To do:
A) Write out the passage of the mailing-list reply about the apei_estatus_for_each_section macro from "I removed the" up to and including "triggering trace events.".
B) Extend the mailing-list reply about removing the apei_estatus_for_each_section macro, picking up after its last line.
#### Selected passage
I removed the apei_estatus_for_each_section because it was only being
used in this one spot even though several other parts of the code do the
same iteration (it is done several times in the CPER code). I made this
iteration match the CPER iterations because the CPER iterations are
verifying that the structures are all valid and lengths are correct. If
those checks are being done this way, it makes the most sense to mimic
that iteration here when calling into EDAC and triggering trace events.

Thanks,

Tyler


On 8/10/2017 3:37 PM, gengdongjiu wrote:
> may be directly remove the macro apei_estatus_for_each_section is not better, if other place code also
> needs to iterate through the GHES estatus blocks, it will be repeated written again.
########
#### Listed records
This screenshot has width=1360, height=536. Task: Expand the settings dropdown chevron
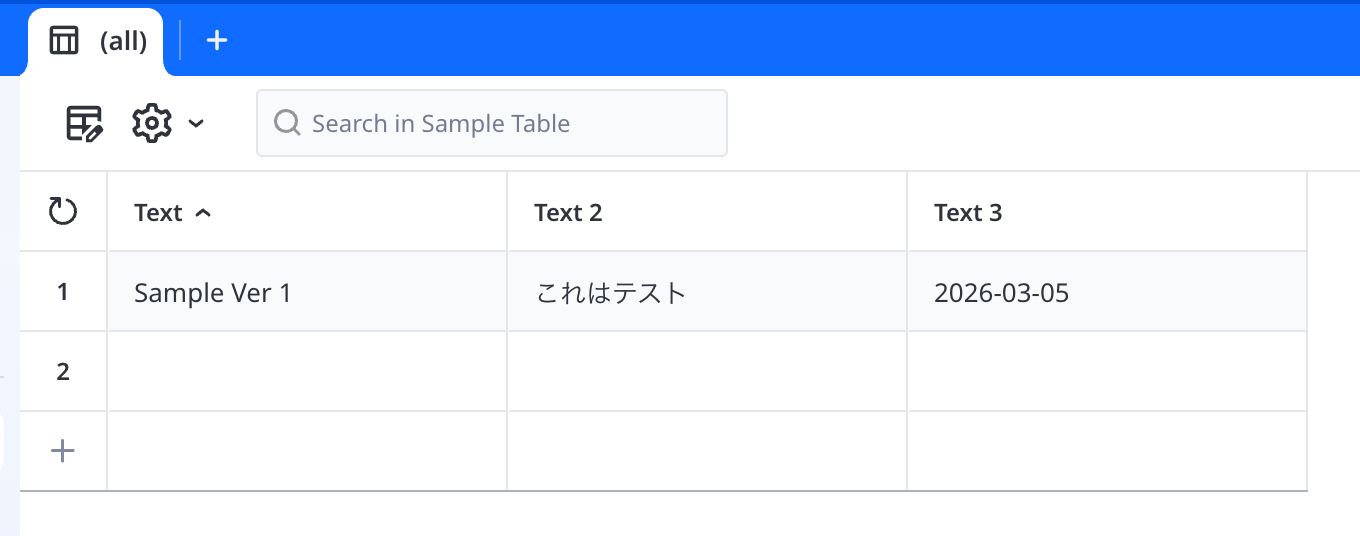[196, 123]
########
#### Listed records
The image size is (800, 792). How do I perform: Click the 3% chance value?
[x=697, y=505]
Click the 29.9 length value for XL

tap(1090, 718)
########
Answers by task:
A)
I removed the apei_estatus_for_each_section because it was only being
used in this one spot even though several other parts of the code do the
same iteration (it is done several times in the CPER code). I made this
iteration match the CPER iterations because the CPER iterations are
verifying that the structures are all valid and lengths are correct. If
those checks are being done this way, it makes the most sense to mimic
that iteration here when calling into EDAC and triggering trace events.

B)
>
>
> On 2017/8/11 5:31, gengdongjiu wrote:
>> Hello,
>>
>> sorry, I do not see that. Just know I have reviewed your modification, may be my change can be simpleness and reserve the macro of apei_estatus_for_each_section
>> can be used by other place to avoid duplicated code, such as prints the estatus blocks.
>>
>> On 2017/8/11 1:48, Baicar, Tyler wrote:
>>> Hello,
>>>
>>> I have already posted a patch fixing this. Please see:
>>>
>>> https://lkml.org/lkml/2017/8/3/824
>>>
>>> This makes the loop identical to the CPER code which prints the estatus blocks to the kernel logs.
>>>
>>> Thanks,
>>>
>>> Tyler
>>>
>>>
>>> On 8/10/2017 12:06 PM, Dongjiu Geng wrote:
>>>> The revision 0x300 generic error data entry is different with the old
>>>> version. when ghes_do_proc traverses to get the data entry, it does not
>>>> consider this difference. so when error status block has revision 0x300
>>>> data entry, it will have issue.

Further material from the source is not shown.